Quintus Petillius Cerialis
The commander of Legio IX Hispana was Petillius Cerialis Caesius Rufus. Although his force was massacred, Cerialis managed to return safely to camp with his cavalry. Indeed, Salway characterizes the legate as "a man whose career is remarkable for the number of times he escaped from the brink of military disaster." Certainly, Tacitus is critical and regards him as bungling and ineffectual.
A decade later, Cerialis was sent by Vespasian, to whom he may have been related by marriage, to suppress the Batavian rebellion on the Rhine. Afterwards, he returned to Britain as its governor (AD 71-73/74) to renew a policy of military campaigns against the Brigantes in the north.
What is intriguing are his words to the Roman provincials in Gaul, which Tacitus records in his Histories (IV.73-74).
"Roman commanders and generals entered your land and the lands of the other Gauls from no desire for gain but because they were invited by your forefathers, who were wearied to death by internal quarrels....There were always kings and wars throughout Gaul until you submitted to our laws. Although often provoked by you, the only use we have made of our rights as victors has been to impose on you the necessary costs of maintaining peace; for you cannot secure tranquillity among nations without armies, nor maintain armies without pay, nor provide pay without taxes: everything else we have in common....For, if the Romans are driven out—which Heaven forbid—what will follow except universal war among all peoples? The good fortune and order of eight hundred years have built up this mighty fabric which cannot be destroyed without overwhelming its destroyers: moreover, you are in the greatest danger, for you possess gold and wealth, which are the chief causes of war. Therefore love and cherish peace and the city wherein we, conquerors and conquered alike, enjoy an equal right: be warned by the lessons of fortune both good and bad not to prefer defiance and ruin to obedience and security."

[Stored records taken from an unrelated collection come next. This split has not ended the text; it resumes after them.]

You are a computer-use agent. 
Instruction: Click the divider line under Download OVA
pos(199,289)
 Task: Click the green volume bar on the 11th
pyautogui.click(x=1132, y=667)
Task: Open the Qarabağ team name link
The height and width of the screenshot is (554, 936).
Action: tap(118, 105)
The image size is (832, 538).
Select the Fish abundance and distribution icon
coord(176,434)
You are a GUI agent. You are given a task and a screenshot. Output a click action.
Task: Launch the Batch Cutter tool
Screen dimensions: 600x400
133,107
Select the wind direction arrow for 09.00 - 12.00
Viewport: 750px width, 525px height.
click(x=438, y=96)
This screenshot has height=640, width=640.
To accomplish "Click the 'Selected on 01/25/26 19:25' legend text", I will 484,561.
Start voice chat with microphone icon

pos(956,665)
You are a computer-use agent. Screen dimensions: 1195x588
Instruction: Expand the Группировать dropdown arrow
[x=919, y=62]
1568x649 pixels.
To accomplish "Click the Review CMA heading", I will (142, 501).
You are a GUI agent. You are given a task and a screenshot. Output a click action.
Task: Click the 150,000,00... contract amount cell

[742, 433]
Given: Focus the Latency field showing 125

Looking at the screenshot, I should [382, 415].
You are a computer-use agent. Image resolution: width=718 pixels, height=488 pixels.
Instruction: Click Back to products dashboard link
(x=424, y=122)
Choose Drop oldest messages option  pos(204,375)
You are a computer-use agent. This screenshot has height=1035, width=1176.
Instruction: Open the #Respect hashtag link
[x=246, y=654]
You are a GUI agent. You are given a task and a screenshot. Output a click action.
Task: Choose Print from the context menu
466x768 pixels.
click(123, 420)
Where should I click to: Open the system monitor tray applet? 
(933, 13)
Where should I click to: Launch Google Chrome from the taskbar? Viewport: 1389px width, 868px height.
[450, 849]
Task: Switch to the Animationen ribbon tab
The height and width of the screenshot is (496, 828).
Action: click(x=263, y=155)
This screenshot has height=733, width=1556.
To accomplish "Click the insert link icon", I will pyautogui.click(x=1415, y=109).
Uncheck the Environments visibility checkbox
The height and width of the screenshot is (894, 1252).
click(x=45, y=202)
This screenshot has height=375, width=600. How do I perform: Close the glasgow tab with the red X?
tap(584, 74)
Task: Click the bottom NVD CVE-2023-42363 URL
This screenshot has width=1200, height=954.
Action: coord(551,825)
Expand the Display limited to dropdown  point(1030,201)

And so Rome justified its conquests.
The tombstone above of Longinus Sdapeze, a Thracian auxiliary cavalryman, dates to about AD 60 and (together with that of Marcus Favonius Facilis) is the oldest Roman gravestone in Britain. After fifteen years in the Roman army, he died in Colchester at the age of forty, sometime between AD 43 and AD 49, when Legio XX was transferred and the military garrison became a colony. Indeed, it is possible that Longinus had arrived with Claudius and accompanied the emperor to Colchester.
His rank as duplicarius (in the second line of the inscription) signifies that Longinus received double pay as a reward for bravery or service. But he did not complete the twenty-five years that would have entitled him to Roman citizenship. Although Longinus is his praenomen, Sdapeze retained his tribal name and must have died while still in the army.
Discovered in 1928, the stele, which depicts the cavalryman triumphant above the naked figure of a cowering Briton, is in the Colchester Castle Museum. Remarkably, the face of Longinus, which was thought to have been damaged during the Boudican revolt, when the tombstone itself was broken and overturned, was discovered in 1996, when the original find-spot was excavated again by an amateur archaeologist.
References: The Oxford Illustrated History of Roman Britain (1993) by Peter Salway; Tacitus: The Histories (1931) translated by C. H. Moore (Loeb Classical Library).